◆ Goal:
Would you return, unchanged, the rows starting with the first one and going on through the one that contains "[x=108, y=295]", including both ends?

◆ Supplied entries:
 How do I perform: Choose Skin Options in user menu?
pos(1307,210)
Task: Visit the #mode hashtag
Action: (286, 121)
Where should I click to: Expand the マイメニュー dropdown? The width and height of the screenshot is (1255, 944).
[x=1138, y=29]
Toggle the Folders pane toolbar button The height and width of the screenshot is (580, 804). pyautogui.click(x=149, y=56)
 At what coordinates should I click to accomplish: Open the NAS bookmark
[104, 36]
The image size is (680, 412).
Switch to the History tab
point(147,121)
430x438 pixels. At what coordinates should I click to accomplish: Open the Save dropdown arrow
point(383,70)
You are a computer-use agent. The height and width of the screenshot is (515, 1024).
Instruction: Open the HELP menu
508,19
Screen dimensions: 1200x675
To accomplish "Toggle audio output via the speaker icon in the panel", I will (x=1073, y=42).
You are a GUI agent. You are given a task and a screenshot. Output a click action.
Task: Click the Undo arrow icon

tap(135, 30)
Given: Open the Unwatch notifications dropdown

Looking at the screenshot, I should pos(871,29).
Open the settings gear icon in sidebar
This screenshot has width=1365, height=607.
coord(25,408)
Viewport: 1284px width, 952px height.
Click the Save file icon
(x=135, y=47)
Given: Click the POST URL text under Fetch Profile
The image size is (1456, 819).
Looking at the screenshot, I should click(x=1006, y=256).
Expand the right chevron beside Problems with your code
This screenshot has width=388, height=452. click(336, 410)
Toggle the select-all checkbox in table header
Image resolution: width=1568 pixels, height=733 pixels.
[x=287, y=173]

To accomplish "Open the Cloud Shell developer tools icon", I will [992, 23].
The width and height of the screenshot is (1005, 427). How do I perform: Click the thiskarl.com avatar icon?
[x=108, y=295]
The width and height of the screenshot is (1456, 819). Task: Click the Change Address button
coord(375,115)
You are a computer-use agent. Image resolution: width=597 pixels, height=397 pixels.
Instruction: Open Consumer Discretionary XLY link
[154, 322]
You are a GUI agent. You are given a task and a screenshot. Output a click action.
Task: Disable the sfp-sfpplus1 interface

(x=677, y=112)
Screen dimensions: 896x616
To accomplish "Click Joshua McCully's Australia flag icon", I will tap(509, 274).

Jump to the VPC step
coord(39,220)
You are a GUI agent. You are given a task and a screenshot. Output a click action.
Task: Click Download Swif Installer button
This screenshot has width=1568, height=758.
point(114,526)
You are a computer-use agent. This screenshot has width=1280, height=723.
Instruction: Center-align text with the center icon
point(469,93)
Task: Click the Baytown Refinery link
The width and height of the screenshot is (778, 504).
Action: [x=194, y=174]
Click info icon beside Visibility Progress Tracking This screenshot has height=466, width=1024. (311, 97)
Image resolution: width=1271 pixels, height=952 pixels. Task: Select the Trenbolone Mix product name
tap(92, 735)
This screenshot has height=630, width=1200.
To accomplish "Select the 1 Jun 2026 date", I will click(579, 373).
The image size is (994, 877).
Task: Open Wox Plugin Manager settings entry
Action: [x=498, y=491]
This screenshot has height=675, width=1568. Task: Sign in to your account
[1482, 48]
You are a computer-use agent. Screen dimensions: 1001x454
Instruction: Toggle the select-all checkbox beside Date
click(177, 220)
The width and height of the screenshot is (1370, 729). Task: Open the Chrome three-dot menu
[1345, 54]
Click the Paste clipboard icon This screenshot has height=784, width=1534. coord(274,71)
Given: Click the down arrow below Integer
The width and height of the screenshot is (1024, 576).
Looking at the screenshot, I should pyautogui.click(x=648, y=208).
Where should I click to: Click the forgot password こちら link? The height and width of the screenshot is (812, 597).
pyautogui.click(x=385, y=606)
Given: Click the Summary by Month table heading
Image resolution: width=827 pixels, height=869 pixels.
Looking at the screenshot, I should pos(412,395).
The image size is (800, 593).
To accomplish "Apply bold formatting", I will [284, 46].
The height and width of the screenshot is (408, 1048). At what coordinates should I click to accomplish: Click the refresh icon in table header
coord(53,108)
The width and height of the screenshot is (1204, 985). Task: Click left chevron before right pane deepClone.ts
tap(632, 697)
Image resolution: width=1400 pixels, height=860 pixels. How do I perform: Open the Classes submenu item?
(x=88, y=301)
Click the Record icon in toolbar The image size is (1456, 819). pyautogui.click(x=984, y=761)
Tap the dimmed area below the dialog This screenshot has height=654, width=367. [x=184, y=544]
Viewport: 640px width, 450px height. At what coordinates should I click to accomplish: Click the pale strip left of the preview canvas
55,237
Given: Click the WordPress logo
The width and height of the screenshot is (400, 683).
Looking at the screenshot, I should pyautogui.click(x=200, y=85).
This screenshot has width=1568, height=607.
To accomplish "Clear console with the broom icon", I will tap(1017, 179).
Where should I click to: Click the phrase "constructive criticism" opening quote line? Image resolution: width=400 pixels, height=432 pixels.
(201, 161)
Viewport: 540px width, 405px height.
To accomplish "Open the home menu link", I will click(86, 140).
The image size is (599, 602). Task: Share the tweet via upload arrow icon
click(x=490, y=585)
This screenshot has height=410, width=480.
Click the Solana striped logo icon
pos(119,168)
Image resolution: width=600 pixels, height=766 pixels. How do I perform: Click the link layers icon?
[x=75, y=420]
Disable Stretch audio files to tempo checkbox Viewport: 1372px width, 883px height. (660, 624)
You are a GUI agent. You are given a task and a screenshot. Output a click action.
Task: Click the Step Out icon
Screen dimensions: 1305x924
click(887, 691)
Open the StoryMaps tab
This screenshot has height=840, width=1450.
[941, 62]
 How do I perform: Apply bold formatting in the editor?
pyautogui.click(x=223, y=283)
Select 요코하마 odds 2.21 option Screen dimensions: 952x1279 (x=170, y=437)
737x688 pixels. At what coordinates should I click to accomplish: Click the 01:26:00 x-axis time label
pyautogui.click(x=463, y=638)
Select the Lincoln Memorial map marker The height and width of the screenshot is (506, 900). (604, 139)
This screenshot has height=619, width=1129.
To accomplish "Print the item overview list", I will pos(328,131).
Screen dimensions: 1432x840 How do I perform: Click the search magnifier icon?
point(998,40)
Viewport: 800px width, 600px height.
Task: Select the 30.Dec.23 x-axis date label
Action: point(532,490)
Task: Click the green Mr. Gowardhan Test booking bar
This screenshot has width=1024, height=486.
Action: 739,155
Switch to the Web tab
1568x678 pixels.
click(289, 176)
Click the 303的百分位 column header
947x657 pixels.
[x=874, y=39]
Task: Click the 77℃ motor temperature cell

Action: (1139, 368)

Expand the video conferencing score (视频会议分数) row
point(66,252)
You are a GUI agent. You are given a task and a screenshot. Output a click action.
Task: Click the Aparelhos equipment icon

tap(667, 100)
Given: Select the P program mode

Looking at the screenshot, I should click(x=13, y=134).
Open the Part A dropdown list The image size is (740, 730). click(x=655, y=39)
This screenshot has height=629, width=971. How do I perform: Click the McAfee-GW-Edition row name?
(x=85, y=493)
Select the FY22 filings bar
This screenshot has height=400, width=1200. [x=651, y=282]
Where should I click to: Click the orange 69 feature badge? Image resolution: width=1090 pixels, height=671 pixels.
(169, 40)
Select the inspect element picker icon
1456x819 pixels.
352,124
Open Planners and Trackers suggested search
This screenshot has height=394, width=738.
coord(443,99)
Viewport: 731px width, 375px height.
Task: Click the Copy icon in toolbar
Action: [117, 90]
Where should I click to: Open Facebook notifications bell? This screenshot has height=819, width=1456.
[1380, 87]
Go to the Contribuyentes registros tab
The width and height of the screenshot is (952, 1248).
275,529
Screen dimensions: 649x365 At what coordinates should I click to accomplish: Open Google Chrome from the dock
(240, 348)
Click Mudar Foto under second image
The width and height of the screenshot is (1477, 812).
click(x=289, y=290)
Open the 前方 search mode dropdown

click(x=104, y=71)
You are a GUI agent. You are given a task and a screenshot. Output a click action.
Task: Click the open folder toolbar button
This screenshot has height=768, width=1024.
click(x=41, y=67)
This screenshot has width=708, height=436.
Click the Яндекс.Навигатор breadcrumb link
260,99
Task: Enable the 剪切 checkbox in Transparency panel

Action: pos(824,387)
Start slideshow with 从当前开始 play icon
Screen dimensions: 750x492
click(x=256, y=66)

◆ Response to the task:
 How do I perform: Choose Skin Options in user menu?
pos(1307,210)
Task: Visit the #mode hashtag
Action: (286, 121)
Where should I click to: Expand the マイメニュー dropdown? The width and height of the screenshot is (1255, 944).
[x=1138, y=29]
Toggle the Folders pane toolbar button The height and width of the screenshot is (580, 804). pyautogui.click(x=149, y=56)
 At what coordinates should I click to accomplish: Open the NAS bookmark
[104, 36]
The image size is (680, 412).
Switch to the History tab
point(147,121)
430x438 pixels. At what coordinates should I click to accomplish: Open the Save dropdown arrow
point(383,70)
You are a computer-use agent. The height and width of the screenshot is (515, 1024).
Instruction: Open the HELP menu
508,19
Screen dimensions: 1200x675
To accomplish "Toggle audio output via the speaker icon in the panel", I will (x=1073, y=42).
You are a GUI agent. You are given a task and a screenshot. Output a click action.
Task: Click the Undo arrow icon

tap(135, 30)
Given: Open the Unwatch notifications dropdown

Looking at the screenshot, I should pos(871,29).
Open the settings gear icon in sidebar
This screenshot has width=1365, height=607.
coord(25,408)
Viewport: 1284px width, 952px height.
Click the Save file icon
(x=135, y=47)
Given: Click the POST URL text under Fetch Profile
The image size is (1456, 819).
Looking at the screenshot, I should click(x=1006, y=256).
Expand the right chevron beside Problems with your code
This screenshot has width=388, height=452. click(336, 410)
Toggle the select-all checkbox in table header
Image resolution: width=1568 pixels, height=733 pixels.
[x=287, y=173]

To accomplish "Open the Cloud Shell developer tools icon", I will [992, 23].
The width and height of the screenshot is (1005, 427). How do I perform: Click the thiskarl.com avatar icon?
[x=108, y=295]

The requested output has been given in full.